When Mary Meeker, the star analyst who’d joined the firm eight years ago, disclosed last fall that she was leaving the firm along with the rest of Kleiner’s growth-stage investors, it caused even more head scratching despite that the split was painted as amicable by both sides.

But Kleiner is now barreling forward, and it clearly has the support of plenty of institutional investors despite so many changes. Gone from Kleiner’s most recent funds is not just Meeker but another of its long-serving female partners, Beth Seidenberg, a renowned healthcare investor who peeled off early last year to cofound her own venture firm. One of Seidenberg’s colleagues, Lynne Chou-O’Keefe, who had spent more than five years investing in healthcare on behalf of Kleiner, also left last year to create her own debut fund, Define Ventures. And they follow in the path of two earlier investing partners, Aileen Lee and Trae Vassallo, who’ve have gone on to create Cowboy Ventures and Defy Partners, respectively.

Other former Kleiner Perkins investors to helm their own funds include Chi-Hua Chien, who today runs the consumer-tech focused venture firm Goodwater Capital; and Brook Porter, David Mount, Benjamin Kortlang and Daniel Oross, who’d focused on green and sustainability-related tech for Kleiner and who also left last year, closing their own $350 million fund with Kleiner’s financial support as a limited partner.

Whether the new team can restore Kleiner to its perch at the top of the venture heap remains an open question. The investors weren’t made available to us today and we don’t know as of this writing what they plan to do differently with their early-stage strategy to set themselves apart. (Note: We’ll be talking with Hamid and Fushman at a small industry event in San Francisco next week and expect to have many more details on their plans going forward then.)

We do suspect that hiring a woman into the firm’s most senior ranks remains a priority for the firm, given that its senior ranks are made up entirely of men, which is not a great look in 2019.

We also know that expectations are high, given the popularity that Hamid and Fushman enjoy among founders. Said one Kleiner investor to the WSJ as the Meeker news was breaking last fall, “We’re watching a dismantling and rebuilding of a storied firm . . . I feel for the first time in probably a decade they’re starting to have a direction.”

Some of Kleiner’s most recent bets include Toss, a three-year-old, South Korean peer-to-peer digital wallet startup (started by a former dentist, interestingly), that raised $80 million at a $1.2 billion valuation co-led by Kleiner and Ribbit Capital in December.

It also participated in another later-stage deal, a $104 million Series E round last month for Looker, a six-year-old, Santa Cruz, Ca.-based data analytics platform.
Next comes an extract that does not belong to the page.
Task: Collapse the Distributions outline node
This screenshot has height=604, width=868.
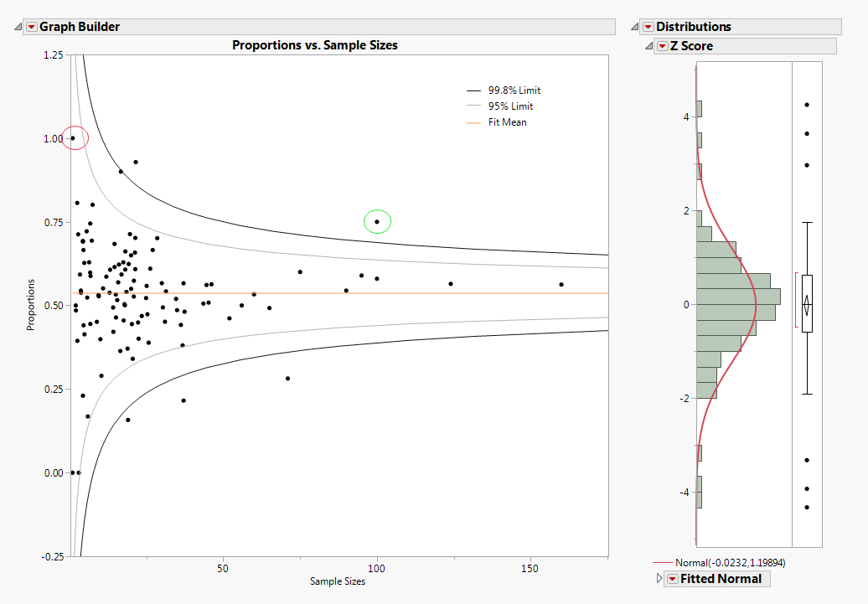Action: click(x=635, y=26)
And it wrote a follow-on check in November to AEye, a five-year-old, Pleasanton, Ca.-based robotics startup that’s developing lidar technology.

Of course, in VC, much happens behind the scenes, too. For its part, Kleiner is making more seed-stage bets than outsiders might realize. Indeed, according to one source close to the firm, it has written checks to roughly 30 nascent startups in the last year-plus.